Saturday, July 11, 2015

Jewish Palermo

A CAPSULE HISTORY: Rediscovering Jewish Palermo (by Irene Shaland and Bianca Del Bello, Special to The [Jewish] Chronicle).
Contrary to popular opinion, Sicily’s Jewish culture was not imported from Spain but came from Judea in antiquity as part of the Diaspora. Some sources date the arrival of the first Jewish settlers in Sicily to the destruction of Jerusalem’s Second Temple in 70 A.D. when Titus brought over 30,000 Jewish slaves to Rome, some of whom were later sent to the island of Sicily. Academics generally agree though that the Jewish presence in Italy began long before that. A sizable Jewish community was likely established in the southeastern part of Sicily in Siracusa during the Hellenistic Greek period. Encyclopedia Judaica quotes the record of the first known European Jewish poet Caecilius of Calacte moving to Rome from Sicily in 50 A.D., 20 years prior to Titus’ slaves. These records prove that the Sicilian Jewish community is the oldest in Europe.

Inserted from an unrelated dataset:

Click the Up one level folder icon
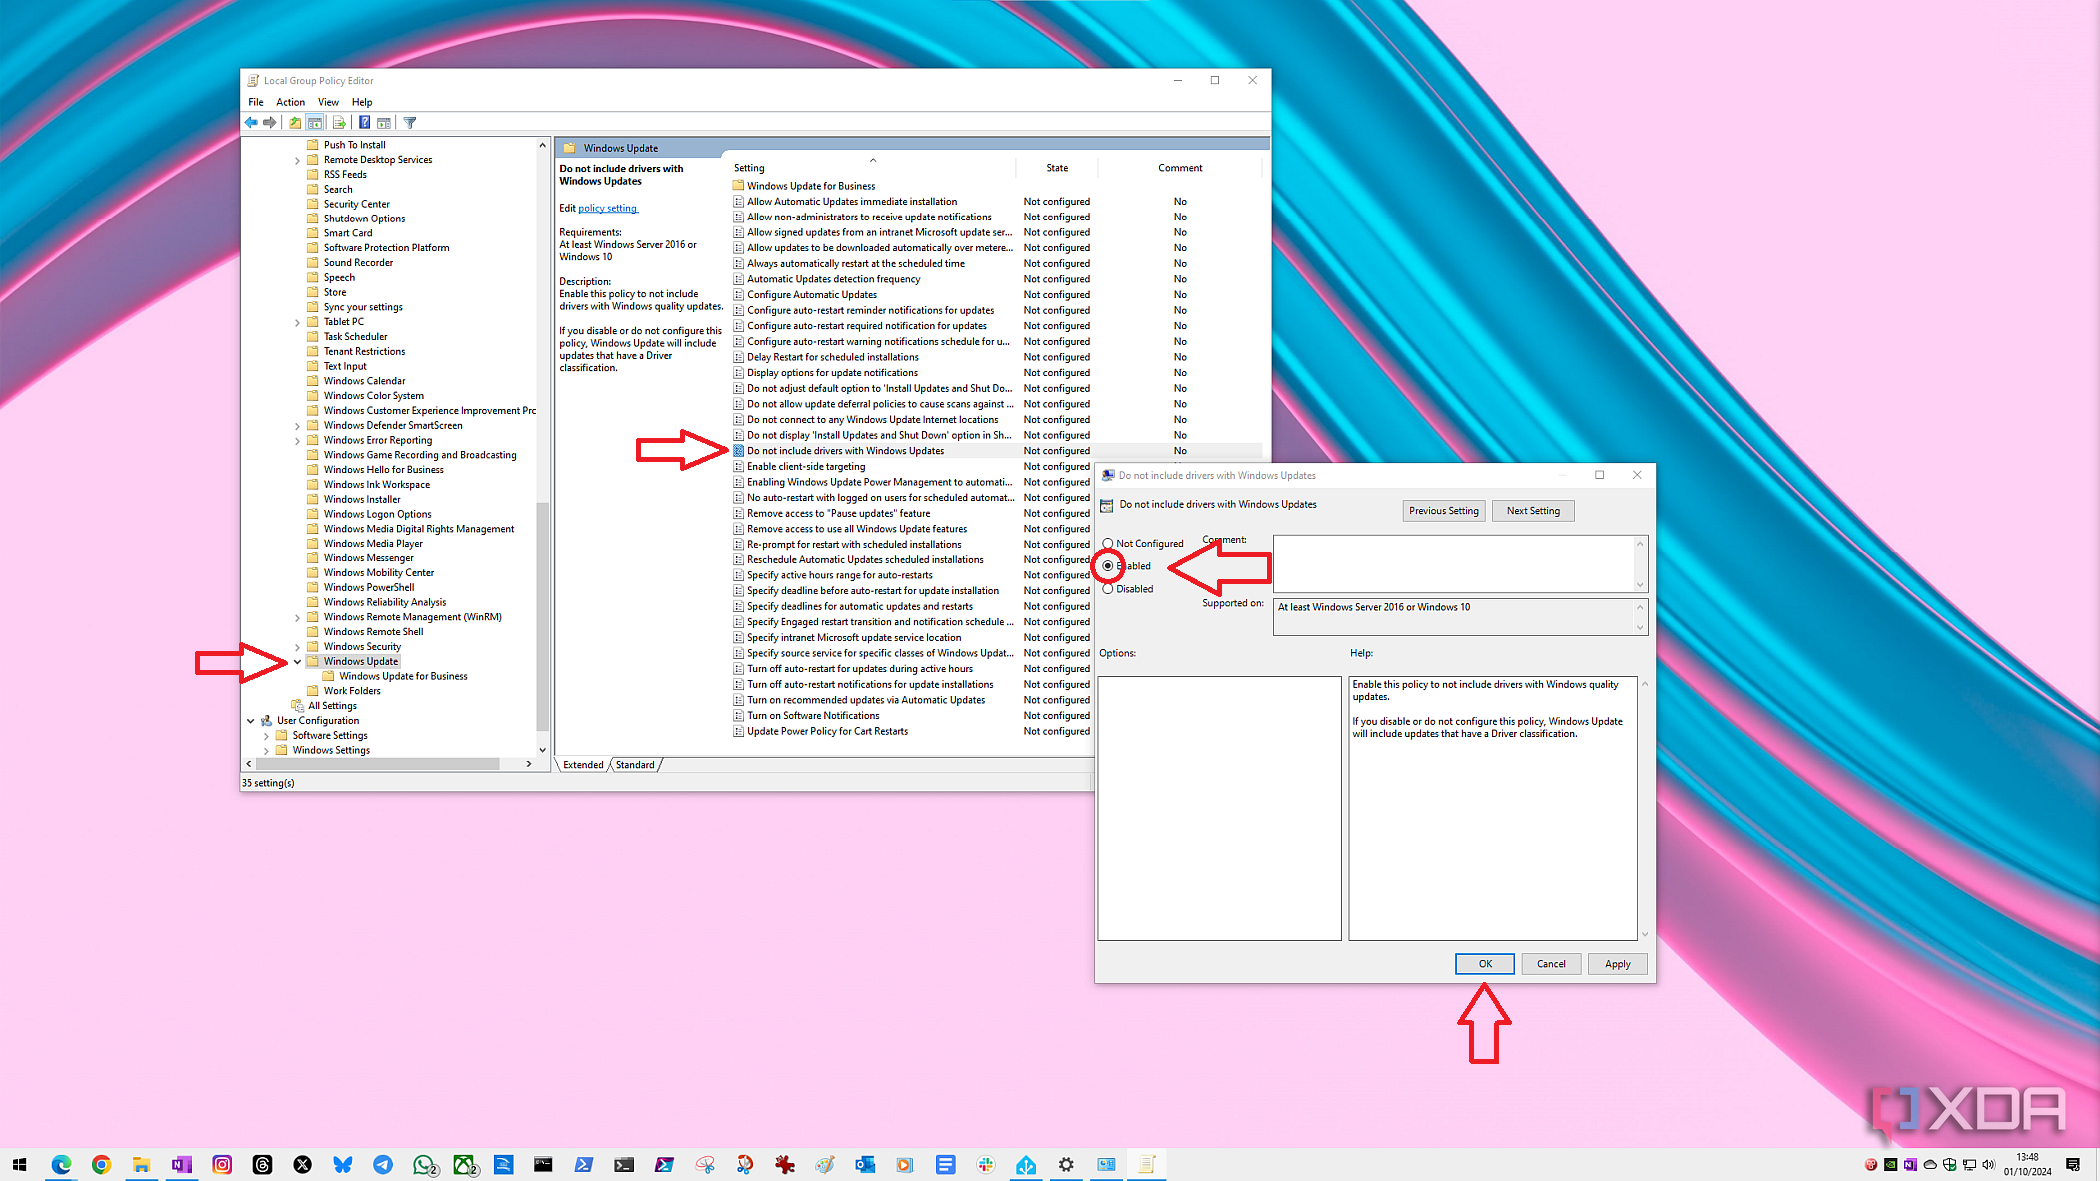The height and width of the screenshot is (1181, 2100). pyautogui.click(x=294, y=122)
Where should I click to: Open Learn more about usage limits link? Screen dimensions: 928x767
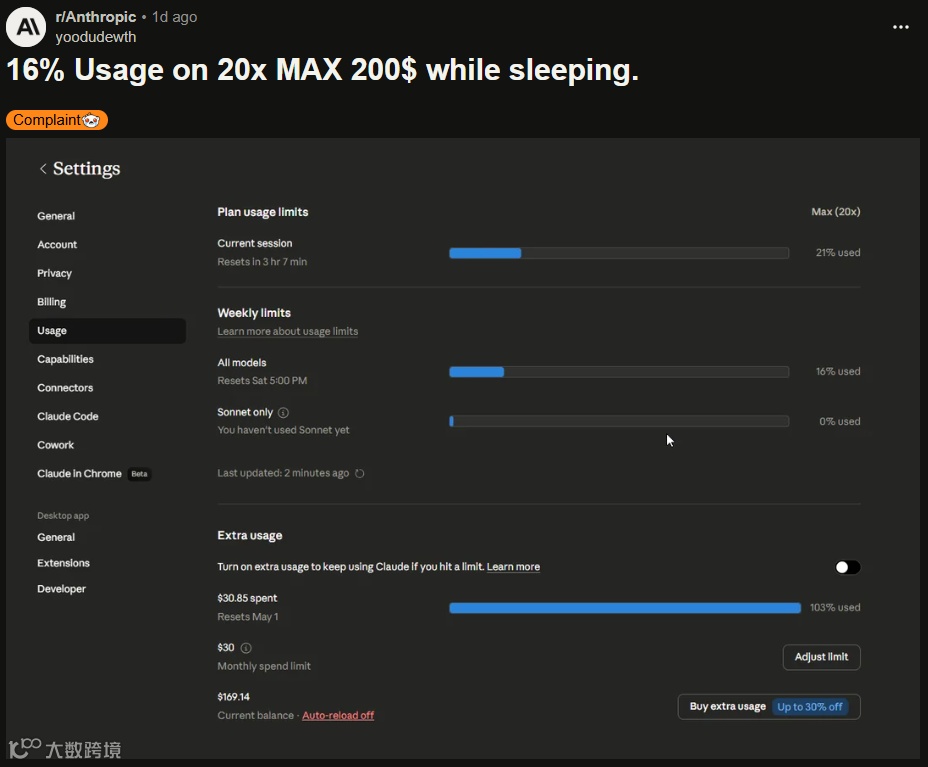pyautogui.click(x=287, y=331)
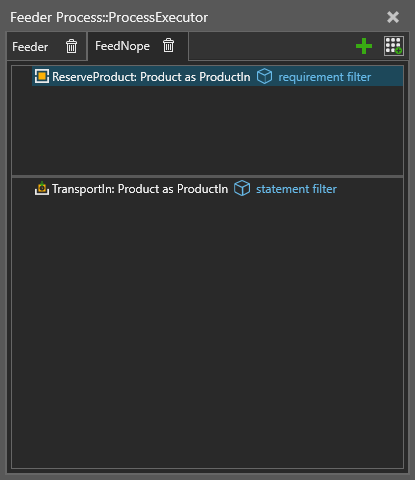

The Phoenicians, a Semitic people, were the first to colonize Sicily in 800 B.C. They established a city-port they called Zis, now known as Palermo. They spoke a language similar to Hebrew and developed the first alphabet that was written like Hebrew. The Greeks came 100 years later, and 500 years later, the Romans. The Vandals came 500 years after the Romans, then the Arabs, the Normans, the Schwabians, the French and the Spanish. The last wave of invaders came after the unification of Italy in 1861. These were the “northern Italians,” as the locals call them.
I don't know anything about the history of Judaism in Sicily, so I'm just passing the article on to you. If a reader has any comments about its accuracy, just drop me a note. Cross-file under Phoenician Watch.